Output the data once more, exactly as given.
*** Opening of Information provided ***
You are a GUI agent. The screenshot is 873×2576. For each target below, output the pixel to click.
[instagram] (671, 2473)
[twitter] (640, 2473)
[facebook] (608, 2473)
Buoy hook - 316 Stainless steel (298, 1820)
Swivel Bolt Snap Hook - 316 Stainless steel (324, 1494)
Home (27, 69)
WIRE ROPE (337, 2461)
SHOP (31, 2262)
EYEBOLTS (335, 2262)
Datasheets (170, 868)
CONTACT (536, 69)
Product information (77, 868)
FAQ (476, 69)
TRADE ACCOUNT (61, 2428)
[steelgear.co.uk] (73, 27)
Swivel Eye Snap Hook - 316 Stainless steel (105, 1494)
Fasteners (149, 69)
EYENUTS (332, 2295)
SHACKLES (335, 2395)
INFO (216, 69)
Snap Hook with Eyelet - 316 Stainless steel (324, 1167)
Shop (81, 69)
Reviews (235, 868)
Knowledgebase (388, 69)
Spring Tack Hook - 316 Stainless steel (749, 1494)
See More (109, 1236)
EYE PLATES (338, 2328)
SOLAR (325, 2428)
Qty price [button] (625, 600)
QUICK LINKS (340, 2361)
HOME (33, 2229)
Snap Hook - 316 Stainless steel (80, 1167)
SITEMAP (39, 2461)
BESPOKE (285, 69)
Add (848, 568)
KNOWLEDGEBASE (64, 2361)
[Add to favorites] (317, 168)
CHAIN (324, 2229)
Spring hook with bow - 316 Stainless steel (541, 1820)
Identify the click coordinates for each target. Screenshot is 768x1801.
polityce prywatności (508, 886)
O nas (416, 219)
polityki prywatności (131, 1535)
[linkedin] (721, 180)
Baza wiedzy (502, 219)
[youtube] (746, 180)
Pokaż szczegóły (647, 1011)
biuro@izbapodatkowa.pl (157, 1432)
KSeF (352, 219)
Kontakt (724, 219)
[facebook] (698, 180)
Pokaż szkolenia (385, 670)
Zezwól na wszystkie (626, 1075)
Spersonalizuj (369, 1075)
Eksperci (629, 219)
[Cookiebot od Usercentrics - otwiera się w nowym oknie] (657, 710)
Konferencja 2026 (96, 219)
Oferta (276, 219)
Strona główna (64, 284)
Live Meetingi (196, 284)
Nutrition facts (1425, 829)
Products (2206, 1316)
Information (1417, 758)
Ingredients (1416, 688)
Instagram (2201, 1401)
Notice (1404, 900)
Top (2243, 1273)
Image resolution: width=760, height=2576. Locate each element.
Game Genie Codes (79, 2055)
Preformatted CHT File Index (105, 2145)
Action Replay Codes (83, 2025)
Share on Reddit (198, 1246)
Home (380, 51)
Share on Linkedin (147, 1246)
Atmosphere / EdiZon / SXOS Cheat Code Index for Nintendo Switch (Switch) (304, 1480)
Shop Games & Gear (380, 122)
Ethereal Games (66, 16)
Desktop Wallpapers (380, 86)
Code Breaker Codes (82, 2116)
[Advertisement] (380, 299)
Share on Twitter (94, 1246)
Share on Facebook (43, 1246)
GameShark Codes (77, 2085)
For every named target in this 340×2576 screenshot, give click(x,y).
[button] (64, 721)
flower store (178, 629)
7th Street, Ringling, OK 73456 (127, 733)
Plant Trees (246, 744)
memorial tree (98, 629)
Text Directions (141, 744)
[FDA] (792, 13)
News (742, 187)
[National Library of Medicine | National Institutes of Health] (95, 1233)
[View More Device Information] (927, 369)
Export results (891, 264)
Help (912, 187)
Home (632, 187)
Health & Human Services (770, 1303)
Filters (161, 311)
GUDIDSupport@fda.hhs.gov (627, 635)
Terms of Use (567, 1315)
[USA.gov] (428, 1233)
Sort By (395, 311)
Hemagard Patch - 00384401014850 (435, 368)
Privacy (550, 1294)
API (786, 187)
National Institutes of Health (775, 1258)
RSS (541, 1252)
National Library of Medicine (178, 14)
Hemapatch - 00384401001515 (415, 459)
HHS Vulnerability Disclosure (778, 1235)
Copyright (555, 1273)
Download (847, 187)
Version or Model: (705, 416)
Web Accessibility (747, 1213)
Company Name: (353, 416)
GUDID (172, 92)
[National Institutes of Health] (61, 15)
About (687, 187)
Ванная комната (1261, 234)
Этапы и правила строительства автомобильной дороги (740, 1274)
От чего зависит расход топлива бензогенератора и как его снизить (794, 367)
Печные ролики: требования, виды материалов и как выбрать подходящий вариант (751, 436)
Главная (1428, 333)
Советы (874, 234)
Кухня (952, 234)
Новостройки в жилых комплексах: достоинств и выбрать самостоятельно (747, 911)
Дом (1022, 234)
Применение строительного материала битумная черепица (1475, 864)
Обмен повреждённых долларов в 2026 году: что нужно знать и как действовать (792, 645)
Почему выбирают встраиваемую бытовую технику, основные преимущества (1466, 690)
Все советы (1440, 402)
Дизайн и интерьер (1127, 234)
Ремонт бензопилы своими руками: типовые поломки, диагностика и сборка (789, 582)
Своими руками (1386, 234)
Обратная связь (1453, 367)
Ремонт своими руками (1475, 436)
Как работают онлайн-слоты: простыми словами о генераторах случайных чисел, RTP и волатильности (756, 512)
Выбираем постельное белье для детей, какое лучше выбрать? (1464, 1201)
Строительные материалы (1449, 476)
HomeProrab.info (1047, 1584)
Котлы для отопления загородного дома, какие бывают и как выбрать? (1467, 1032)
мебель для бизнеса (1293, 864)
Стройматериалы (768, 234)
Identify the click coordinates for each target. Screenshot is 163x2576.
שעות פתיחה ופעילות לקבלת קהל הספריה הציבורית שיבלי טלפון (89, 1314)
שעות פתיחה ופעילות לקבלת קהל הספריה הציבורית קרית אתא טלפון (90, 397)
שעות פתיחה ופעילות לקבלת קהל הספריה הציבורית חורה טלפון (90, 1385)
*** Close of Information provided ***
— Response below —
You are a GUI agent. The screenshot is 873×2576. For each target below, output the pixel to click.
[instagram] (671, 2473)
[twitter] (640, 2473)
[facebook] (608, 2473)
Buoy hook - 316 Stainless steel (298, 1820)
Swivel Bolt Snap Hook - 316 Stainless steel (324, 1494)
Home (27, 69)
WIRE ROPE (337, 2461)
SHOP (31, 2262)
EYEBOLTS (335, 2262)
Datasheets (170, 868)
CONTACT (536, 69)
Product information (77, 868)
FAQ (476, 69)
TRADE ACCOUNT (61, 2428)
[steelgear.co.uk] (73, 27)
Swivel Eye Snap Hook - 316 Stainless steel (105, 1494)
Fasteners (149, 69)
EYENUTS (332, 2295)
SHACKLES (335, 2395)
INFO (216, 69)
Snap Hook with Eyelet - 316 Stainless steel (324, 1167)
Shop (81, 69)
Reviews (235, 868)
Knowledgebase (388, 69)
Spring Tack Hook - 316 Stainless steel (749, 1494)
See More (109, 1236)
EYE PLATES (338, 2328)
SOLAR (325, 2428)
Qty price [button] (625, 600)
QUICK LINKS (340, 2361)
HOME (33, 2229)
Snap Hook - 316 Stainless steel (80, 1167)
SITEMAP (39, 2461)
BESPOKE (285, 69)
Add (848, 568)
KNOWLEDGEBASE (64, 2361)
[Add to favorites] (317, 168)
CHAIN (324, 2229)
Spring hook with bow - 316 Stainless steel (541, 1820)
Identify the click coordinates for each target. Screenshot is 768x1801.
polityce prywatności (508, 886)
O nas (416, 219)
polityki prywatności (131, 1535)
[linkedin] (721, 180)
Baza wiedzy (502, 219)
[youtube] (746, 180)
Pokaż szczegóły (647, 1011)
biuro@izbapodatkowa.pl (157, 1432)
KSeF (352, 219)
Kontakt (724, 219)
[facebook] (698, 180)
Pokaż szkolenia (385, 670)
Zezwól na wszystkie (626, 1075)
Spersonalizuj (369, 1075)
Eksperci (629, 219)
[Cookiebot od Usercentrics - otwiera się w nowym oknie] (657, 710)
Konferencja 2026 (96, 219)
Oferta (276, 219)
Strona główna (64, 284)
Live Meetingi (196, 284)
Nutrition facts (1425, 829)
Products (2206, 1316)
Information (1417, 758)
Ingredients (1416, 688)
Instagram (2201, 1401)
Notice (1404, 900)
Top (2243, 1273)
Image resolution: width=760, height=2576. Locate each element.
Game Genie Codes (79, 2055)
Preformatted CHT File Index (105, 2145)
Action Replay Codes (83, 2025)
Share on Reddit (198, 1246)
Home (380, 51)
Share on Linkedin (147, 1246)
Atmosphere / EdiZon / SXOS Cheat Code Index for Nintendo Switch (Switch) (304, 1480)
Shop Games & Gear (380, 122)
Ethereal Games (66, 16)
Desktop Wallpapers (380, 86)
Code Breaker Codes (82, 2116)
[Advertisement] (380, 299)
Share on Twitter (94, 1246)
Share on Facebook (43, 1246)
GameShark Codes (77, 2085)
For every named target in this 340×2576 screenshot, give click(x,y).
[button] (64, 721)
flower store (178, 629)
7th Street, Ringling, OK 73456 (127, 733)
Plant Trees (246, 744)
memorial tree (98, 629)
Text Directions (141, 744)
[FDA] (792, 13)
News (742, 187)
[National Library of Medicine | National Institutes of Health] (95, 1233)
[View More Device Information] (927, 369)
Export results (891, 264)
Help (912, 187)
Home (632, 187)
Health & Human Services (770, 1303)
Filters (161, 311)
GUDIDSupport@fda.hhs.gov (627, 635)
Terms of Use (567, 1315)
[USA.gov] (428, 1233)
Sort By (395, 311)
Hemagard Patch - 00384401014850 (435, 368)
Privacy (550, 1294)
API (786, 187)
National Institutes of Health (775, 1258)
RSS (541, 1252)
National Library of Medicine (178, 14)
Hemapatch - 00384401001515 (415, 459)
HHS Vulnerability Disclosure (778, 1235)
Copyright (555, 1273)
Download (847, 187)
Version or Model: (705, 416)
Web Accessibility (747, 1213)
Company Name: (353, 416)
GUDID (172, 92)
[National Institutes of Health] (61, 15)
About (687, 187)
Ванная комната (1261, 234)
Этапы и правила строительства автомобильной дороги (740, 1274)
От чего зависит расход топлива бензогенератора и как его снизить (794, 367)
Печные ролики: требования, виды материалов и как выбрать подходящий вариант (751, 436)
Главная (1428, 333)
Советы (874, 234)
Кухня (952, 234)
Новостройки в жилых комплексах: достоинств и выбрать самостоятельно (747, 911)
Дом (1022, 234)
Применение строительного материала битумная черепица (1475, 864)
Обмен повреждённых долларов в 2026 году: что нужно знать и как действовать (792, 645)
Почему выбирают встраиваемую бытовую технику, основные преимущества (1466, 690)
Все советы (1440, 402)
Дизайн и интерьер (1127, 234)
Ремонт бензопилы своими руками: типовые поломки, диагностика и сборка (789, 582)
Своими руками (1386, 234)
Обратная связь (1453, 367)
Ремонт своими руками (1475, 436)
Как работают онлайн-слоты: простыми словами о генераторах случайных чисел, RTP и волатильности (756, 512)
Выбираем постельное белье для детей, какое лучше выбрать? (1464, 1201)
Строительные материалы (1449, 476)
HomeProrab.info (1047, 1584)
Котлы для отопления загородного дома, какие бывают и как выбрать? (1467, 1032)
мебель для бизнеса (1293, 864)
Стройматериалы (768, 234)
Identify the click coordinates for each target. Screenshot is 163x2576.
שעות פתיחה ופעילות לקבלת קהל הספריה הציבורית שיבלי טלפון (89, 1314)
שעות פתיחה ופעילות לקבלת קהל הספריה הציבורית קרית אתא טלפון (90, 397)
שעות פתיחה ופעילות לקבלת קהל הספריה הציבורית חורה טלפון (90, 1385)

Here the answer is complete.